Above: Statue of St. Joseph with Jesus at St. Bernadette Church in Fuquay-Varina
It’s uncommon; but in this case, it’s true. St. Joseph, husband of Mary and foster father of Jesus, is remembered with two feast days. The Solemnity of St. Joseph is March 19, according to the liturgical calendar. It was established in 1479 by Pope Pius V.
March 19 is the main feast day for St. Joseph celebrated in the United States. Other countries, such as Spain, Portugal and Italy, observe the day, too, and it’s linked to their Father’s Day, which is also March 19.
But the Church designated May 1 for St. Joseph, too. It’s the day dedicated to St. Joseph the Worker and began in 1955 at the request of Pope Pius XXII to coincide with International Workers Day, which is celebrated in many countries throughout the world. According to the World Economic Forum, more than 90 countries, such as Mexico, the United Kingdom and Colombia, celebrate International Workers Day, known commonly as Labour Day.

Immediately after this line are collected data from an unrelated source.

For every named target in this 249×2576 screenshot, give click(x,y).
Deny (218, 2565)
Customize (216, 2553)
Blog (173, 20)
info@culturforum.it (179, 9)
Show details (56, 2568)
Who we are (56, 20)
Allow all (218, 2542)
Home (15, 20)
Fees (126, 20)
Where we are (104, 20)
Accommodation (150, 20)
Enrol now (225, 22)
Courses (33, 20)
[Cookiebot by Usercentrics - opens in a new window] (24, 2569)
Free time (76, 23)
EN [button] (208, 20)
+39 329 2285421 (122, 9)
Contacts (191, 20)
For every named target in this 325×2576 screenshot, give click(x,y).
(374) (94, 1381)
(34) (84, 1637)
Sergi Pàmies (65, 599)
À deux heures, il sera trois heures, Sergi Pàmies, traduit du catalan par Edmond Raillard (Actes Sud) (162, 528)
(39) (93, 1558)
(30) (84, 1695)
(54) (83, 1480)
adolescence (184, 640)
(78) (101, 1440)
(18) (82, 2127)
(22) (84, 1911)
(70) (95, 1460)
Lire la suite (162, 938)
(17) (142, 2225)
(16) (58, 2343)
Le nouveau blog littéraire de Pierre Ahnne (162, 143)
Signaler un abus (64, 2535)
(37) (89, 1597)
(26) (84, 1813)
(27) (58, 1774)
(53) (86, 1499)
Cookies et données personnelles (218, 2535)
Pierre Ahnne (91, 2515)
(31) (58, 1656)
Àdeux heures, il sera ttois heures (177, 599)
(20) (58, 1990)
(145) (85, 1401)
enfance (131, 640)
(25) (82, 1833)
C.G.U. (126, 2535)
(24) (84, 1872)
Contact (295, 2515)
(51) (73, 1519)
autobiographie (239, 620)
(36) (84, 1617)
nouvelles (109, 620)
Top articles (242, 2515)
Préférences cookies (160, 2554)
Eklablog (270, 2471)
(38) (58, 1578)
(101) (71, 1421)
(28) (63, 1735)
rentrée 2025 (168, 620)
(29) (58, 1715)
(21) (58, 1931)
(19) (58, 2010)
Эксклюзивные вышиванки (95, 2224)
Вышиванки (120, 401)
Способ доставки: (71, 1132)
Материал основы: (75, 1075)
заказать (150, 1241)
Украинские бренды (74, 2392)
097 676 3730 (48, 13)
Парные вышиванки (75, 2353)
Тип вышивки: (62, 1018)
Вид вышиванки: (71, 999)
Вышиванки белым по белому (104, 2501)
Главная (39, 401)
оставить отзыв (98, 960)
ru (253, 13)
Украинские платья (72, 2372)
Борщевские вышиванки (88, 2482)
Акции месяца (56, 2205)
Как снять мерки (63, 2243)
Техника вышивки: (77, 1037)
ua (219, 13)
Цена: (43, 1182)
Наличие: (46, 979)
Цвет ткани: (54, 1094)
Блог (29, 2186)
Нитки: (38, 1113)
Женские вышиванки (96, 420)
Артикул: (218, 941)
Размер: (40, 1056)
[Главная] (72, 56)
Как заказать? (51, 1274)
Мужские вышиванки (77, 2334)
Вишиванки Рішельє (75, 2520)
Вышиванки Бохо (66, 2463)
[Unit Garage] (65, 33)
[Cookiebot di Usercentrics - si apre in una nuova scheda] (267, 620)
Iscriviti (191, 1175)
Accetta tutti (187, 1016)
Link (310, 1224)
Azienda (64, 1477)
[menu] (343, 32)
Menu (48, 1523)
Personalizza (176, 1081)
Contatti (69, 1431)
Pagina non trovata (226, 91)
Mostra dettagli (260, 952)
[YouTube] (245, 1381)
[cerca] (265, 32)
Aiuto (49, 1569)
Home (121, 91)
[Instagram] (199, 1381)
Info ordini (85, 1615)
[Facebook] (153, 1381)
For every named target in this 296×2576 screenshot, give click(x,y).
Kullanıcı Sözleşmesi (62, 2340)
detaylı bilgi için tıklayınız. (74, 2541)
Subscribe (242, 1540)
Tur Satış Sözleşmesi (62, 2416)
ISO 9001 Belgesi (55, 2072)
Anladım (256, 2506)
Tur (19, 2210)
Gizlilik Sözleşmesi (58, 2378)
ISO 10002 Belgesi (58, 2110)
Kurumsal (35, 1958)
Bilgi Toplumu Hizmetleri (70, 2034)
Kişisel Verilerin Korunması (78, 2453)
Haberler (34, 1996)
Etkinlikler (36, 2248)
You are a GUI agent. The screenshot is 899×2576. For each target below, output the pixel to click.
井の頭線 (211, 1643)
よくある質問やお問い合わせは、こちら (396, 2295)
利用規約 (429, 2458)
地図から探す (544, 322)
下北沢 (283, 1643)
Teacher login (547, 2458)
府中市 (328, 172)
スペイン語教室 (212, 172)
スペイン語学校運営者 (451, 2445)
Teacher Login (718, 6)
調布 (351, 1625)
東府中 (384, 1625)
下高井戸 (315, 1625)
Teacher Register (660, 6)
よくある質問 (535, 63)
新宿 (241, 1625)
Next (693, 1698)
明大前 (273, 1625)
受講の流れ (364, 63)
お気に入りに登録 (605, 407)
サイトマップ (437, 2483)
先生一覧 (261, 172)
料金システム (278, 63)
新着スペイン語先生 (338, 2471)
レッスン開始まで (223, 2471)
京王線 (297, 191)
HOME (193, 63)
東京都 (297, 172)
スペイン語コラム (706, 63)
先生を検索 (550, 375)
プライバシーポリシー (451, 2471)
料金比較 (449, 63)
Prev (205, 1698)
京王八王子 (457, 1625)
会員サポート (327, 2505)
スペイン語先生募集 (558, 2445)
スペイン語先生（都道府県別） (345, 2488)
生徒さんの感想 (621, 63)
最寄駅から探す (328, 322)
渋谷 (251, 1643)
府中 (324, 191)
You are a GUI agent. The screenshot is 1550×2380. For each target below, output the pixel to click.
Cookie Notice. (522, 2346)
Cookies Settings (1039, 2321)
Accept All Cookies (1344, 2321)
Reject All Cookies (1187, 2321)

“Pius XII instituted this day to give a touch of faith to the already-instituted Labor Day at that time,” said Bishop Luis Rafael Zarama. “Work is something that has to help the person to develop … work is to give the opportunity for people to develop their potential, grow as people and contribute to the betterment of society. Having St. Joseph in his dedication as a worker shows us that work is there to dignify the person. Man is not a machine that is used to make money; man as such is called to fulfill his talents at work, and in this way find his dignity as a human being and contribute to the betterment of society.”
Interestingly, St. Joseph is not the only saint with two feast days in the Catholic Church. Each year the Church remembers the nativity of St. John the Baptist June 24, and his memorial August 29.